Bottecchia, raccontano i cronisti dell’epoca, era un corridore fluido e potente, autore di scatti in grado di sgranare il gruppo come un rosario, e di sfidare le montagne mangia-ciclisti con progressioni perentorie. Come Merckx, fu autore di un assolo di 140 chilometri in maglia gialla sui Pirenei. Ma il suo fascino, a novanta anni dalla morte avvenuta il 15 giugno 1927, non è più una questione di traguardi e di distacchi. Il fascino di Bottecchia è nell’insondabile alchimia che si crea tra la vita reale e lo sport.
Quest’uomo dal naso lungo e affilato, arrivato a 27 anni al ciclismo professionista, è stato il primo vero motivo di orgoglio internazionale dello sport italiano. Eppure fu una festa solo a metà, perché Bottecchia non era fascista, e fu inviso al fascismo. E fu una festa breve perché Bottecchia morì a soli 33 anni sulle strade del Friuli, sua regione di adozione, durante un allenamento solitario. La versione ufficiale parlò di caduta in seguito a un malore. Ma il caso Bottecchia, 90 anni dopo, rimane un cold case, che non esclude del tutto l’aggressione di una squadraccia fascista, il racket delle scommesse, o un movente economico o sentimentale.

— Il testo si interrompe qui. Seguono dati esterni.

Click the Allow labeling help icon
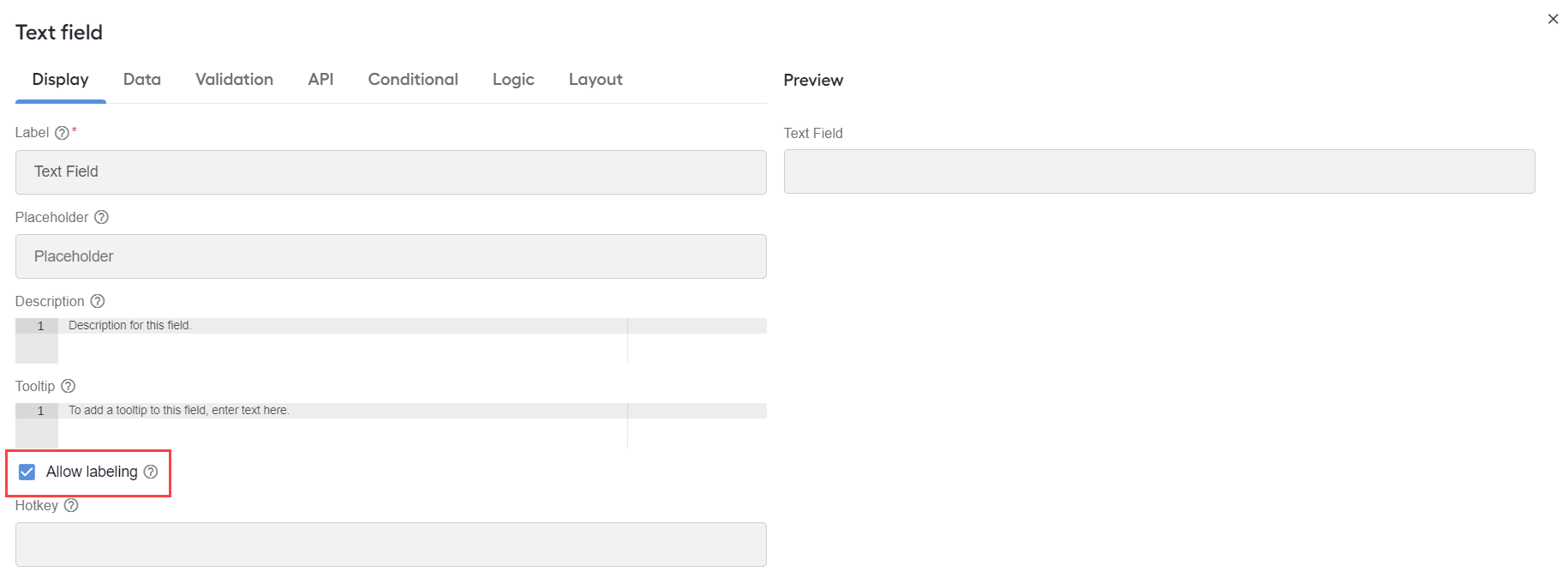The height and width of the screenshot is (578, 1568). (151, 472)
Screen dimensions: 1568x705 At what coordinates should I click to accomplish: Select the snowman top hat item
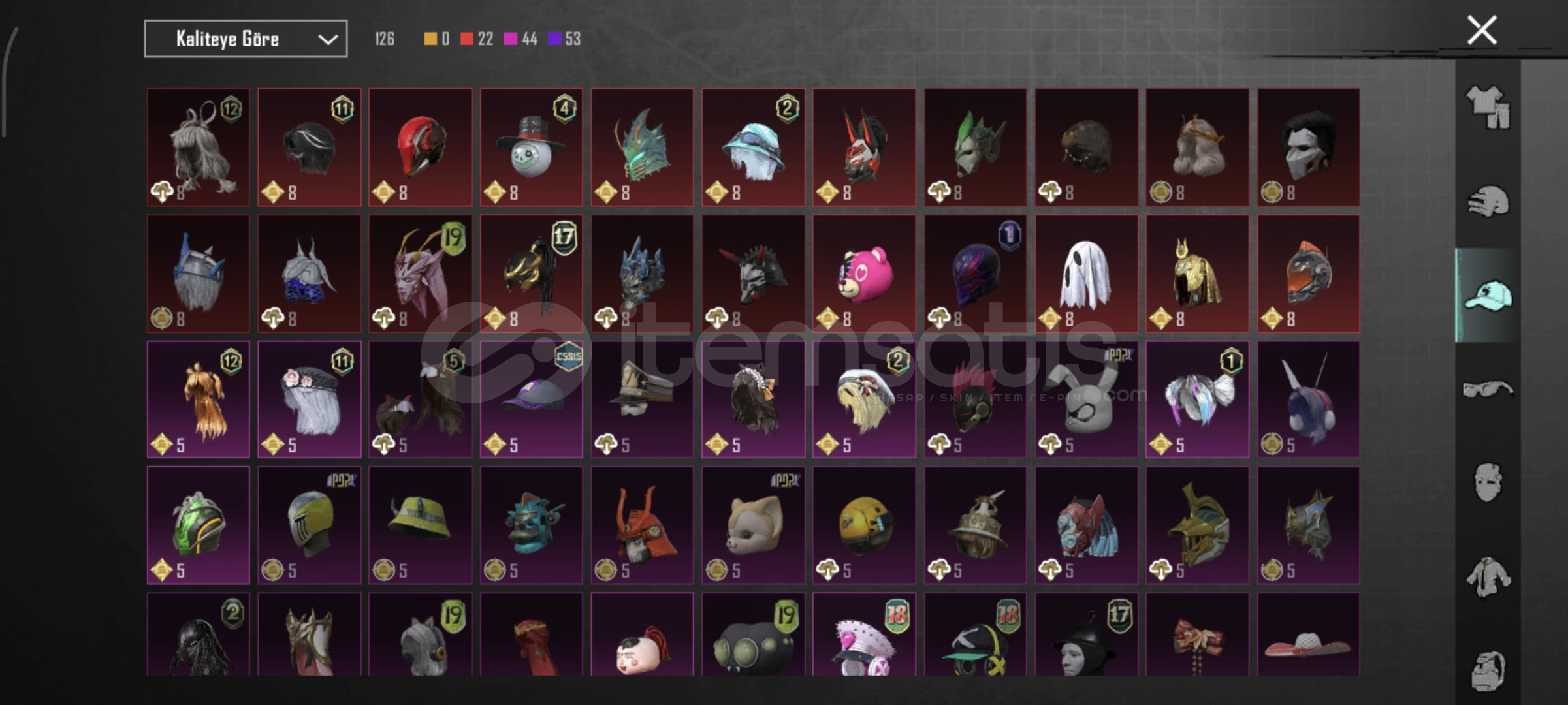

Ottavio è muratore, carrettiere, ciclista-bersagliere che si guadagna la medaglia di bronzo al valore nella Grande Guerra, cavallino indomito che si scrolla di dosso le redini del fascismo, infine campione ciclista di fama internazionale,improvvisamente ricco dopo una gioventù duramente spartana. Sulla vita-mistero di Bottecchia ha indagato Claudio Gregori, giornalista, colto ed elegante specialista di storia dello sport. Quello che ne esce fuori è un libro sorprendente, Il corno di Orlando, vita, morte e misteri di Ottavio Bottecchia.
Attraverso un lavoro di ricerca molto accurato, Gregori offre una ricostruzione dettagliata del ciclismo di inizio Novecento. Il libro è raccolta di figurine, nitido ritratto di atleti, dirigenti, politici e giornalisti che gravitavano intorno al mondo delle corse. È viaggio, scoperta e contemplazione di paesi e città di inizio ’900. È precisa e introvabile cronaca sportiva dell’epoca, sconfinata dichiarazione di amore per il ciclismo.
La corsa è ancora avventura nella giungla, viaggio nell’ignoto. Si parte in piena notte per affrontare tappe disumane, qualche spettatore è alla finestra in pigiama o camicia da notte. In occasione della frazione più lunga del Tour del 1925, la Metz-Dunkerque di 433 km, l’inviato di Le Petit Parisien spia il rifornimento di Bottecchia e annota una mezza dozzina di uova, otto banane, sandwich con marmellata, torte di riso, tavolette di cioccolato, datteri in quantità e zucchero senza risparmio. Lo sforzo è sovrumano, le condizioni delle strade spesso infernali.
Ottusi regolamenti di granito tormentano corridori soli e disperati, che forano a ripetizione, cambiano la gomma al chiaro di luna, riparano alla meglio, si fermano in osteria per rifocillarsi, contrattano con il pubblico per avere una mantellina e proteggersi da freddo e pioggia. Da guerra senza quartiere, la corsa si trasforma spesso in comica: i ciclisti schivano mucche, oche, cani e persone, si fermano per “girare la ruota” e mettere il rapporto più agile prima di aggrapparsi a una grande salita. A ogni gomma bucata, gli avversari scattano come avvoltoi per avvantaggiarsi.
Sarà il Tour del 1925, il secondo vinto da Bottecchia, a vedere nascere regolamenti più moderni e più rispettosi della fatica dei corridori. Viene finalmente autorizzato il gioco di squadra. Ma anche allora, Botescià pedalerà, fiero, in compagnia della solitudine.